===== Information provided =====

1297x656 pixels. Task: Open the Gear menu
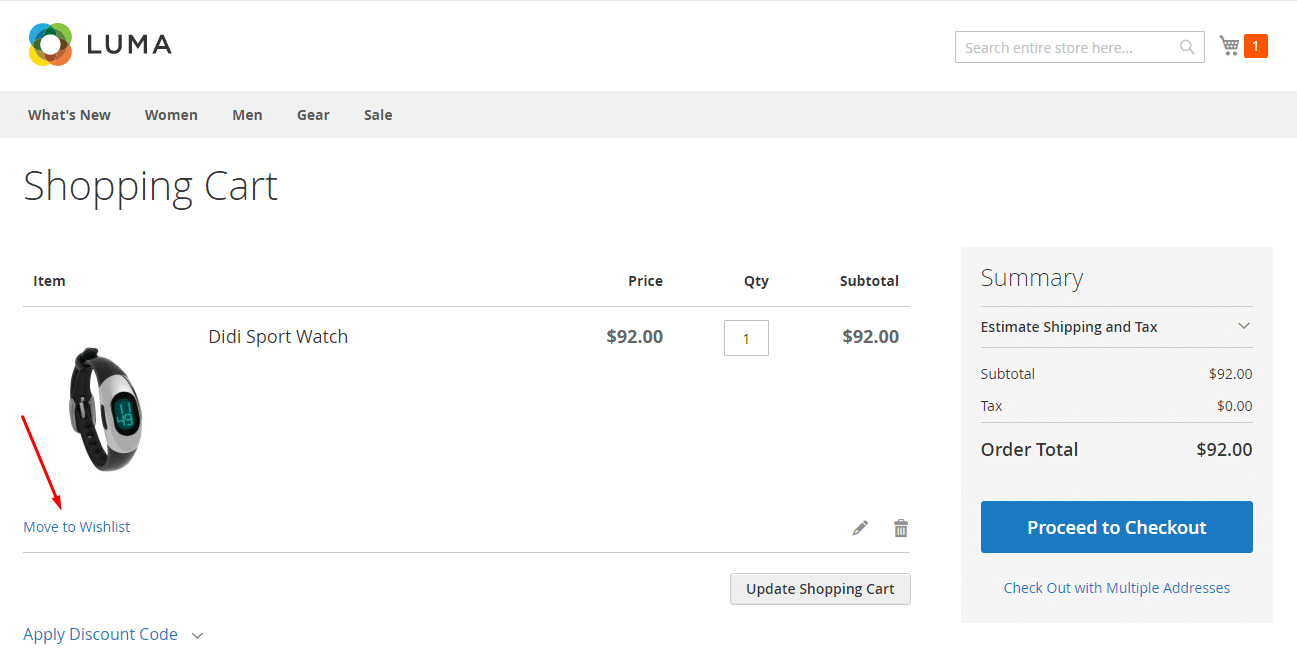313,115
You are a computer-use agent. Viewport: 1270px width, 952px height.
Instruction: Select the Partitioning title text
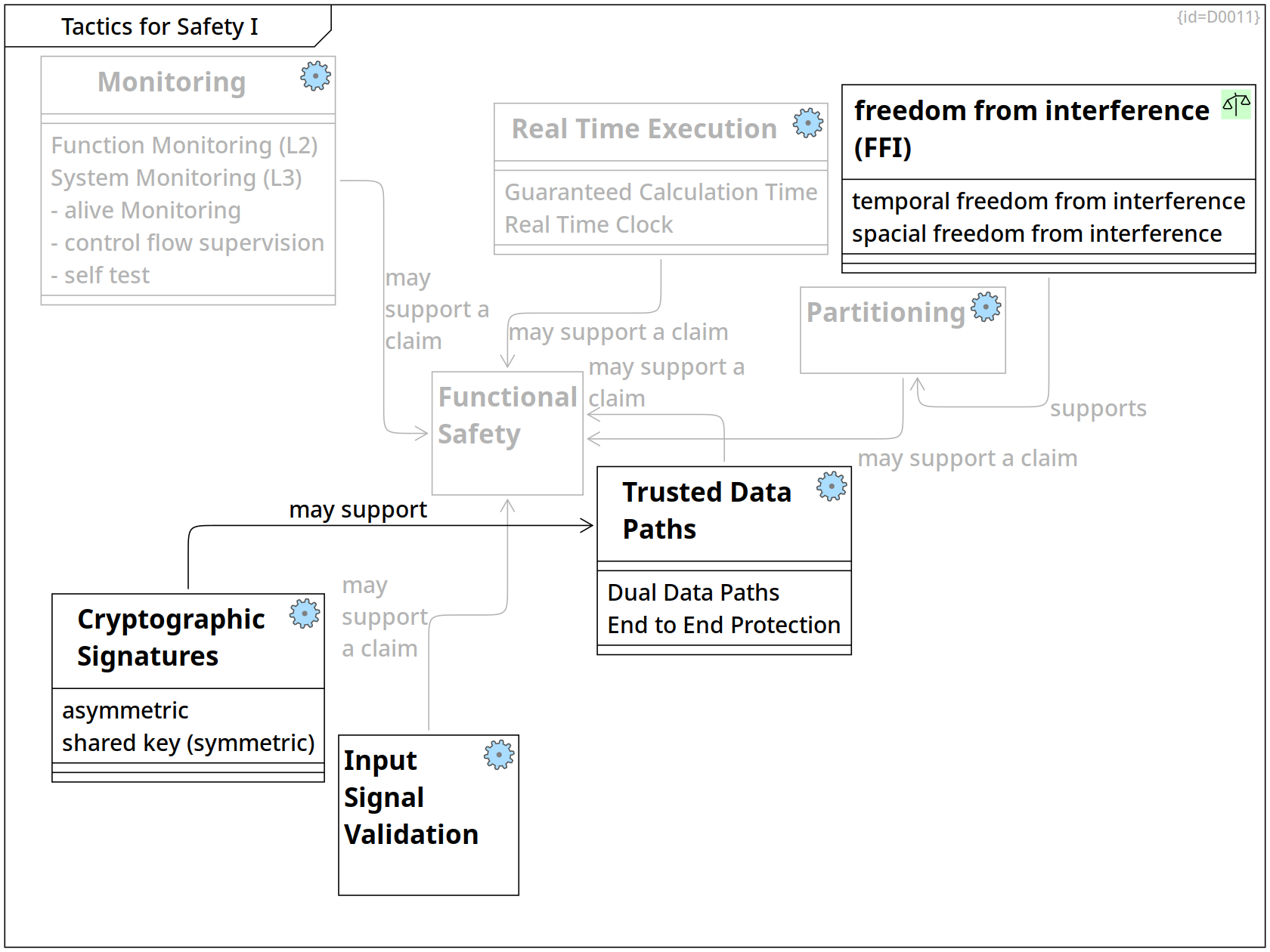(885, 312)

=====

Problem details:
Drop every picture and repeat the rest of the entries exactly.

Your solution:
1297x656 pixels. Task: Open the Gear menu
313,115
You are a computer-use agent. Viewport: 1270px width, 952px height.
Instruction: Select the Partitioning title text
(885, 312)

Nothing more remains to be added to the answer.